SÉRIE D'EXERCICES:
• 1. D'après le texte présenté, les affirmations suivantes sont-elles exactes ? (a) M. Labistour dit que les Américains pratiquent plus d'activités de plein air que les Canadiens. (b) M. Maas indique que son organisme a récemment collaboré à un rapport du Programme des Nations Unies pour l'environnement. (c) Selon M. Maas, investir dans les industries extractives canadiennes représente un risque en baisse. Répondez par oui ou par non, en citant les mots décisifs du texte.
• 2. Selon le texte présenté, pourquoi M. Maas juge-t-il qu'investir dans les industries extractives canadiennes comporte un risque croissant ? Répondez en une à trois phrases.

TEXTE PRÉSENTÉ:
....
M. Labistour : Je vous recommande notamment d'évaluer l'ampleur de ce secteur au Canada. À la lumière des statistiques, on comprend que les Canadiens pratiquent plus d'activités de plein air que les Américains. Le secteur du plein air et du tourisme emploie beaucoup des gens et génère des revenus importants. Il regroupe un grand nombre d'industries, de marques et de pourvoiries de petite taille, que ce soit dans le secteur du tourisme d'accueil, des transports ou des guides. Une fois réunis, ces intervenants contribuent pour beaucoup à l'économie canadienne. À mes yeux, faire fi de ce moteur économique revient à le marginaliser.

Le sénateur Johnson : Du côté du Fonds mondial pour la nature, que pensez-vous d'autre à propos du projet de loi? Dans quelle mesure vous touche-t-il?

M. Maas : À vrai dire, nos sympathisants sont un peu déroutés par la succession rapide de modifications qui touchent un grand nombre d'aspects, comme c'était le cas du dernier projet de loi sur le budget. Nous avons récemment collaboré à un rapport du Programme des Nations Unies pour l'environnement, où nous avons offert des conseils aux institutions financières. Une de nos interventions qui a été retenue portait sur l'industrie extractive aux quatre coins du monde. On a l'impression qu'investir dans les industries extractives canadiennes représente un risque croissant, du moins pour l'instant, en raison de la grande incertitude qui entoure actuellement l'évaluation des projets, les répercussions de ces examens et le recours possible aux tribunaux, comme le sénateur Massicotte l'a dit. Nous tentons de souligner que nous nous trouvons dans une période d'incertitude qui augmente le risque, dans une certaine mesure, à l'insu de certains à l'échelle mondiale.

Le sénateur Johnson : Je vous remercie tous les deux.
....
SECTION DES DONNÉES:
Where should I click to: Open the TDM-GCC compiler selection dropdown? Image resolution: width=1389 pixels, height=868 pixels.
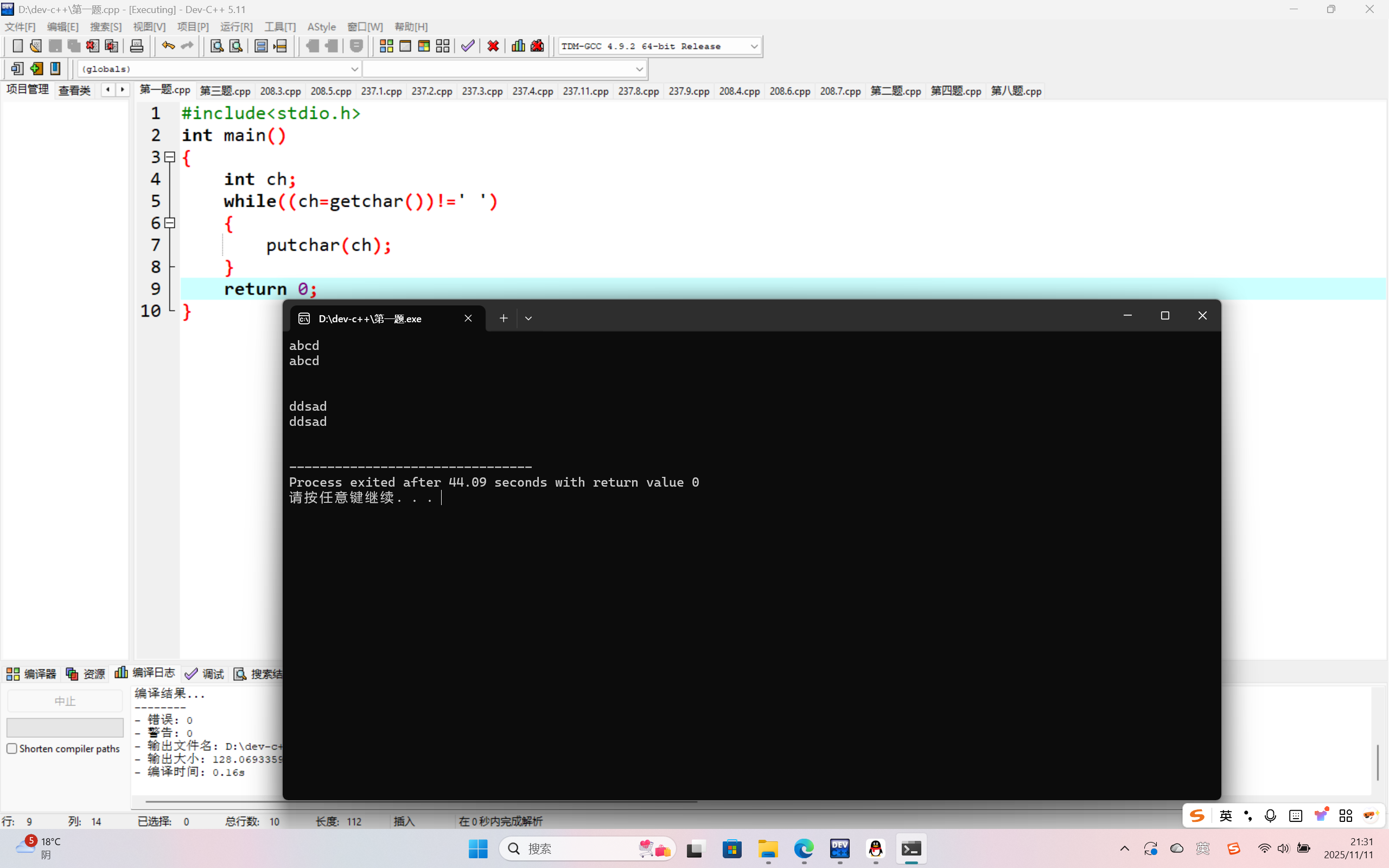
....
CORRIGÉ COMPLET:
• 1.
(a) Non : « les Canadiens pratiquent plus d'activités de plein air que les Américains ».
(b) Oui : « Nous avons récemment collaboré à un rapport du Programme des Nations Unies pour l'environnement ».
(c) Non : « investir dans les industries extractives canadiennes représente un risque croissant ».

• 2. Ce risque vient de la grande incertitude qui entoure actuellement l'évaluation des projets. Cette incertitude touche aussi les répercussions de ces examens et le recours possible aux tribunaux.